Davros · 07/07/2016 12:47

And Tony Blair is a multi-millionaire on the back of everything he did. Pass the bucket.
I agree with pp, why should he make us ashamed to be British? Confused

Moistly · 07/07/2016 12:59

There's quite a few people felt ashamed to be British since Brexit, and now after Chilcot.
I certainly don't, but I'm ashamed of our government

bojorojo · 07/07/2016 13:01

And Jeremy Corbyn would be different if he had a Cabinet? All prime ministers keep their friends close. Lots do not have much of a discussion with the whole Cabinet which is why you get resignations from time to time. Someone in the minority will feel it is a resigning issue. All Cabinets have enemies within but if you do not control them, as Cameron has failed to do, you get dysfunctional Government.

The Cabinet and Parliament, after all, have to agree a course of action especially now that deploying troops divides so many people. This will lead to years of inaction on our part but it might make us far more realistic regarding capabilities and our role in the world, which we greatly over-inflate. We will soon have little reason to have an army. What is it going to do?

I apologise to Chilcot - I spelt his name incorrectly yesterday!

bojorojo · 07/07/2016 13:10

How young you must be daisy! In the 1970's the Labour Cabinet would have meetings with Union leaders in smoke filled rooms and send out for sandwiches and drink beer. What you wear has nothing to do with the quality of the decisions being made, thank goodness.

Do you remember the "Kitchen Cabinet"? This was Harold Wilson's inner Cabinet and it also included his Secretary, Marcia Williams, who became Lady Falkender. She was not even elected but she certainly was part of the inner sanctum. Margaret Thatcher had a press secretary called Bernard Ingham. He controlled access and spun for Mrs T. Again not elected but where do you think Alaister Campbell learnt how to be a press secretary?
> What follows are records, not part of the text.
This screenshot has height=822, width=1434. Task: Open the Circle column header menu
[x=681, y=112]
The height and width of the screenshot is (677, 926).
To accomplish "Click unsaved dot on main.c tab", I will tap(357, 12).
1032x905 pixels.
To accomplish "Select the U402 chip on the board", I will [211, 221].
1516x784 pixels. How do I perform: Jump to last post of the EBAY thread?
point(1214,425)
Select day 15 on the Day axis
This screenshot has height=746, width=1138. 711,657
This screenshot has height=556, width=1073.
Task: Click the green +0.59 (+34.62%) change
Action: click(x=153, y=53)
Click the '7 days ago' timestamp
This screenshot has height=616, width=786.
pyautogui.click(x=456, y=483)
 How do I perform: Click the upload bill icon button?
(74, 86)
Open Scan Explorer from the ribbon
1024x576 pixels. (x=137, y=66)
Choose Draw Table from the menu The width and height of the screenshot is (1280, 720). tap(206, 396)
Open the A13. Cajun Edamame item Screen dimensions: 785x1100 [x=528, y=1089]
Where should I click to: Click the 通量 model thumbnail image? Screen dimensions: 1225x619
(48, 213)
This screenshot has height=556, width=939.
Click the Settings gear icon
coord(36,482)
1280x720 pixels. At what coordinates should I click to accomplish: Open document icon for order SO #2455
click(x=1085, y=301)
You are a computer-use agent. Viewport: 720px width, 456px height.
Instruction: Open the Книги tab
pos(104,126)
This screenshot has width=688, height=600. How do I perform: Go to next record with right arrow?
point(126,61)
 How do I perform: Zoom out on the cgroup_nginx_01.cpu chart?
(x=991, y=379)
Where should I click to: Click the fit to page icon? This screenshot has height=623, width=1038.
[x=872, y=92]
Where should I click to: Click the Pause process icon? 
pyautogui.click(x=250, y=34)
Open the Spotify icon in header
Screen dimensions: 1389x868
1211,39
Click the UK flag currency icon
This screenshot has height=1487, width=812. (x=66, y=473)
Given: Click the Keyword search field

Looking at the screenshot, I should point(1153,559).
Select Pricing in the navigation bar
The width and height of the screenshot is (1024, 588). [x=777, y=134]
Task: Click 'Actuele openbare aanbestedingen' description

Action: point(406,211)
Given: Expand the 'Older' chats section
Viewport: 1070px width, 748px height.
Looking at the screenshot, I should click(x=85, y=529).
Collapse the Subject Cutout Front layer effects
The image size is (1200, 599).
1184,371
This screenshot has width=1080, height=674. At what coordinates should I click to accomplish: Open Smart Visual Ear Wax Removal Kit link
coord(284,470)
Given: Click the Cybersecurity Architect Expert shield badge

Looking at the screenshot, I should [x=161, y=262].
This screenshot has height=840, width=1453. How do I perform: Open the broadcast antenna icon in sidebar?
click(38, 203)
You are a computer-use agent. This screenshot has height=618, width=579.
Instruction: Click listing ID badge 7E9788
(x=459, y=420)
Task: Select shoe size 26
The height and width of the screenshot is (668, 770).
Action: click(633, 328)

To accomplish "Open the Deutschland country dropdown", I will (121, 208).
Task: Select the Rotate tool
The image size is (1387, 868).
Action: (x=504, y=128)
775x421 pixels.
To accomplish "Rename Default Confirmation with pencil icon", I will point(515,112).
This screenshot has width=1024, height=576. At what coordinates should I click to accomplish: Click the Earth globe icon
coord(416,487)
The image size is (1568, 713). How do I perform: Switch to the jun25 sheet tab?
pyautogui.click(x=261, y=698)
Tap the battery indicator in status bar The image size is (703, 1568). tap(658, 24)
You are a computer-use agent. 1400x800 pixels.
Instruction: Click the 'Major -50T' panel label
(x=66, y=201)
He copied Bernard Ingham. It appears that everyone thinks this form of Government is new - it is not! A course in recent history may help inform the discussion!

If Chilcot has any positive outcomes, it should be that informal decision-making is curbed and that other colleagues are free to ask searching questions and disagree. To say that AC and TB were different to other PM's is totally untrue. Others just got away with it.

Just5minswithDacre · 09/07/2016 13:32

All that sofa-meeting stuff, open-necked shirts casual approach, the culture created by cronies like Alistair Campbell.

The politics textbooks call that 'Blair's kitchen cabinet'. I agree that when big chunks of the important business is done informally, unminuted, almost casually, there is a lot of scope for problems.

Atenco · 09/07/2016 16:27

TB is at least morally a war criminal. He may get off a reading of the letter of the law, but he is personally responsible for uncountless deaths.